The P20 Pro was covered across the web, but from Gavin's Gadgets:
- The rear cameras feature a co-engineered Leica Triple Camera New AI-assisted camera system. The 3 lenses are as follows. A 40mp RGB sensor. a 20mp monochrome sensor and a 8mp zoom sensor. The P20 Pro can do 3 x optical zoom and up to 5 x lossless zoom.
- The front camera is 24mp.
- A huge 4,000mAh battery.
- 6gb ram & 128gb storage
- 6.1 inch full vision OLED display.
- Bluetooth codecs APTX, APTX HD , LDAC , HWA
DxOMark's tests aren't 100% real world, but they're a benchmark at least. I won't dignify them by quoting them, but their site does give some tech details on the main sensor:
However, Huawei hasn’t simply slapped a third sensor and lens onto its current dual-camera system. The new model stands out among its peers in several ways:
- At 1/1.78″, the main camera’s sensor is unusually large—approximately twice the size of the Samsung Galaxy S9’s 1/2.55″ chip. Despite a slightly slower f/1.8-aperture lens, the RGB main camera sensor of the P20 Pro captures approximately 20 percent more light than the smaller sensors used in most competing models. This sensor is also helped by the B&W sensor which also catches a lot of photons.
- The main camera sensor uses a Quad Bayer structure with a total pixel count of 40Mp. It outputs data binned in 2 × 2 pixel units, resulting in 10Mp image output.
- With an equivalent focal length of 80mm, the P20 Pro’s optically-stabilized tele-camera offers a significantly longer reach than the 2x tele-modules in the latest iPhone or Samsung Galaxy devices. This is possible because the main camera in combination with the 20Mp monochrome secondary sensor is already capable of delivering decent zoom detail at a 2x zoom factor. As a consequence, the engineers have been able to focus on squeezing a longer reach out of the P20 Pro’s tele-lens. The Tele also outputs 10Mp image.
Notably, the Lumia 1020 and Nokia 808 didn't just 'pixel bin' - they used a sophisticated oversampling algorithm. But it's also possible that this does too and that DxOMark are simplifying the P20 Pro's imaging workflow.

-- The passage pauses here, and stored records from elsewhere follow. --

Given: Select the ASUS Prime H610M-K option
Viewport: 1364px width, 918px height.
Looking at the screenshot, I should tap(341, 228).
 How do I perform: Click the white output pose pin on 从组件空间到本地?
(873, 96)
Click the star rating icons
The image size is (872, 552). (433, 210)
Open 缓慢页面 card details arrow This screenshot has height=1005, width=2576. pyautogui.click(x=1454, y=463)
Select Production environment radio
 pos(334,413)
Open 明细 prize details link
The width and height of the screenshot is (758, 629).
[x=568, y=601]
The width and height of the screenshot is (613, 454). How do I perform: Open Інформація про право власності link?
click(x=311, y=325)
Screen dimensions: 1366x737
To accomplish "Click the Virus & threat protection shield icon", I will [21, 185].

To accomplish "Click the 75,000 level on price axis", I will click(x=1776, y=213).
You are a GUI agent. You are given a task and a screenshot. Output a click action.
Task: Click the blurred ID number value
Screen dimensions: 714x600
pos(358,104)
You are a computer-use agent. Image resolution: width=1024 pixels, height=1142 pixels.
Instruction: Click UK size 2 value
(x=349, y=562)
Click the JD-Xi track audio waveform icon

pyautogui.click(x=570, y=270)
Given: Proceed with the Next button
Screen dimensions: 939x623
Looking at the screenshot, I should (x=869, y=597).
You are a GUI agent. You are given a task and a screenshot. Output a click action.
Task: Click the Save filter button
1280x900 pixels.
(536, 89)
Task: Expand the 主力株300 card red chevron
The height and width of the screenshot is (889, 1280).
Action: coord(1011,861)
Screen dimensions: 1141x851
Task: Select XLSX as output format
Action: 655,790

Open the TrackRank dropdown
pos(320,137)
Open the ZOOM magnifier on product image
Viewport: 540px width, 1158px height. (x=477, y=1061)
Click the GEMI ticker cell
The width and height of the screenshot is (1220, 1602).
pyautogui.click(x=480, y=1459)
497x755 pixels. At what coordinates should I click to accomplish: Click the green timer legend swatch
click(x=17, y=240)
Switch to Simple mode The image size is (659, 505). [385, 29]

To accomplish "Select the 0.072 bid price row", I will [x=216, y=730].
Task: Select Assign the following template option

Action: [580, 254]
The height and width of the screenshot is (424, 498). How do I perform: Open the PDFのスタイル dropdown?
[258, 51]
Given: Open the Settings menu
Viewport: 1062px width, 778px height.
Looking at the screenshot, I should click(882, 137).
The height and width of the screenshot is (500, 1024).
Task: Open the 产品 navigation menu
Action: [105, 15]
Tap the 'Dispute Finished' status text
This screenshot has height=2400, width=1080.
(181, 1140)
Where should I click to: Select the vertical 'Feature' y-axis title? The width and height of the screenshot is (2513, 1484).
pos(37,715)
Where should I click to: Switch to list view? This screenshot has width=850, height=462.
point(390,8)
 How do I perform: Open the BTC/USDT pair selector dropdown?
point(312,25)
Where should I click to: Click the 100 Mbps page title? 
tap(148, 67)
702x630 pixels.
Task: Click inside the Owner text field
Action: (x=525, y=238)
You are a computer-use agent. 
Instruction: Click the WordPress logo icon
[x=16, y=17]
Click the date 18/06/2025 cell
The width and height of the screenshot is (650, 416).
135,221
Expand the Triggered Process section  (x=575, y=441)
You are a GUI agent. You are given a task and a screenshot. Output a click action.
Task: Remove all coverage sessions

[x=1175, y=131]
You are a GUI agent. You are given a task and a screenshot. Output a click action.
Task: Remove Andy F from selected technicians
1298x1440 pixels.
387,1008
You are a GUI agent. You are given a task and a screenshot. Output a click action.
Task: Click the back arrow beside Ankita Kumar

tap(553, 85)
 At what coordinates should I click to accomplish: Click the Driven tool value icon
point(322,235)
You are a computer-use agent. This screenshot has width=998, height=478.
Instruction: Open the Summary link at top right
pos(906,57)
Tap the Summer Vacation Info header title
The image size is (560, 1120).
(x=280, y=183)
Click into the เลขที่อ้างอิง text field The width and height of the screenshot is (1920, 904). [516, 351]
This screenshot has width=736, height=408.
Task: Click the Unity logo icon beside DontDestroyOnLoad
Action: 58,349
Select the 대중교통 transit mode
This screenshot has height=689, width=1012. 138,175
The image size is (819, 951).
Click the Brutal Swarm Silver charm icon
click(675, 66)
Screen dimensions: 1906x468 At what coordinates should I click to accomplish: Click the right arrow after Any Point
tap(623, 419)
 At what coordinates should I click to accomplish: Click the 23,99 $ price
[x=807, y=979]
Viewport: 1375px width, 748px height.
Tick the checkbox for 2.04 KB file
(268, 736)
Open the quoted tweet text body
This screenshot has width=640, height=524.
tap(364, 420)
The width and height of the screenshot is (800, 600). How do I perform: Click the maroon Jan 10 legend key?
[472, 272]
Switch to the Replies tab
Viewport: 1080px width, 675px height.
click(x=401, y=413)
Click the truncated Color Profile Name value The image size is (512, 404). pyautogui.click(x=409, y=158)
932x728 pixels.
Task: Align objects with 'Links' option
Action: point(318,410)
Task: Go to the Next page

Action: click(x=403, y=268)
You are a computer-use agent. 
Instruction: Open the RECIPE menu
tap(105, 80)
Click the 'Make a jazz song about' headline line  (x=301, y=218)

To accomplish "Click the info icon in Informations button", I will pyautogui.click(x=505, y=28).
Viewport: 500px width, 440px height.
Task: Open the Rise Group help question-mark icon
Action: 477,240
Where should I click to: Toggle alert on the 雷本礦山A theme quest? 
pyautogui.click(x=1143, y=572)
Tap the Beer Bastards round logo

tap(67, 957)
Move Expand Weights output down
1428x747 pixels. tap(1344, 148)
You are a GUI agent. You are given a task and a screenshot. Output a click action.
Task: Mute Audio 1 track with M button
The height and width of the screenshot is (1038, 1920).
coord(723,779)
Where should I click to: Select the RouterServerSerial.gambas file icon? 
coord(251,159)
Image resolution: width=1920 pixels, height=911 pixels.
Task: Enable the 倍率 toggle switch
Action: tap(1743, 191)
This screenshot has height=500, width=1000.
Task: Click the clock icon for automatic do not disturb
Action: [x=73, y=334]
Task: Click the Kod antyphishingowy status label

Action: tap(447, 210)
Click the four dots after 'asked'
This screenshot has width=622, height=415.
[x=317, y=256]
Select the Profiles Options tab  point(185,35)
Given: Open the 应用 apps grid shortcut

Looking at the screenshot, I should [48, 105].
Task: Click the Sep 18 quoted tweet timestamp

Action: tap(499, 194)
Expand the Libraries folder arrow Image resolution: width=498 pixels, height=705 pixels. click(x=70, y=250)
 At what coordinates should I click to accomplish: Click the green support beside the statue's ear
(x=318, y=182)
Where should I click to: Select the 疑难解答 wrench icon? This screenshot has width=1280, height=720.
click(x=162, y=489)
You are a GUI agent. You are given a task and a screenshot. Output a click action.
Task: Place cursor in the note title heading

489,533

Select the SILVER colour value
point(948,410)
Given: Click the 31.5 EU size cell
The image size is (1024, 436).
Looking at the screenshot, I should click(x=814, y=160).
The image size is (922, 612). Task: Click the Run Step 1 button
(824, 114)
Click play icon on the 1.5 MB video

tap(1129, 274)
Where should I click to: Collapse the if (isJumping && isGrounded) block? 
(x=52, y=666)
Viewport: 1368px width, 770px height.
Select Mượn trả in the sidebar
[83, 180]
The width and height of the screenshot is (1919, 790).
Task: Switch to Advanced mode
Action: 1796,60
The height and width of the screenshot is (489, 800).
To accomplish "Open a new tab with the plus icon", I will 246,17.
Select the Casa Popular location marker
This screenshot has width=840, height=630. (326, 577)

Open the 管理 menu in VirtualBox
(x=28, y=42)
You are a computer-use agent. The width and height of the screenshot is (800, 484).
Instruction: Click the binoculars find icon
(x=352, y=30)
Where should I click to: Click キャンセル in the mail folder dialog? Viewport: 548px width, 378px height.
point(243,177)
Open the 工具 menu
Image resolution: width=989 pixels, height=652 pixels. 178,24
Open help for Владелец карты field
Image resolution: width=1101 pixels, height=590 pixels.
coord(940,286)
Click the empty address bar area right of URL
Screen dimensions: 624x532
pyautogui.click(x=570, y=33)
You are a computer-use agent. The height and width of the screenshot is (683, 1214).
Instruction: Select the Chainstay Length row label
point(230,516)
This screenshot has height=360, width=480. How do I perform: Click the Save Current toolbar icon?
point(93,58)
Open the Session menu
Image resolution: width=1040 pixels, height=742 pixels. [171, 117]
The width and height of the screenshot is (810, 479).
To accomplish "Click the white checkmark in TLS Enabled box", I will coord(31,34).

In terms of stats and areas, the 1/1.78" (optical format) sensor seems huge by modern standards, but it's still small compared to the Lumia 1020's 1/1.5" and tiny compared to the Nokia 808's 1/1.2" sensors. Though, of course, sensor technology has come a long way since then - it's not all about physics, for once.
In terms of zooming, back in my initial story, I said:
The cornerstone of the PureView camera in the Nokia 808 (and, later, 1020) was a way to zoom in without needing a physical mechanism. Hence the idea of smart cropping into a massive 41MP pixel array. And, after a gap of five years or so (and two operating systems later, arguably), we finally have another smartphone which looks to use a similar system...
Back in the day (2012), the Nokia 808 PureView had to manage with a custom ISP that did all the hard work of oversampling and real time zooming, with great performance, while the Lumia 1020 added OIS to proceedings but lost out in terms of speed, using the main Snapdragon S4 chipset to do the computations needed. The computing power (processor/GPU) in 2018 would have been unimaginable five years ago, but we've now reached the stage where three cameras can be used at the same time, one of which is a 40MP sensor, as per the quote below, and with the immense computing power handling the merging and interpolating needed.
As a result, the (up to) 3x zoom possible on the 808 and 1020 (depending on settings and set-up) may now be upped to 5x, thanks to fancy computational means. And all without needing a physically huge/deep camera unit. If Huawei pulls this off then the pixel size will be even smaller than that on the Lumia 1020, but sensors have improved so much and there's so much power available these days for image noise reduction, that it really shouldn't matter.
Three cameras, OIS, massive processing power, laser autofocus, the Nokia pair now look somewhat 'simple' by comparison! They still compete, mind you, even in 2018, and I'm looking forward to pitching the Lumia 1020 in particular against the new triple camera Huawei to see if the modern zoom implementation can match 'old faithful'!
My gut feel is that it can, thanks to the chipsets used, though it's a testament to the 808 and 1020 that it's taken over half a decade for the two devices to be overtaken in the PureView department.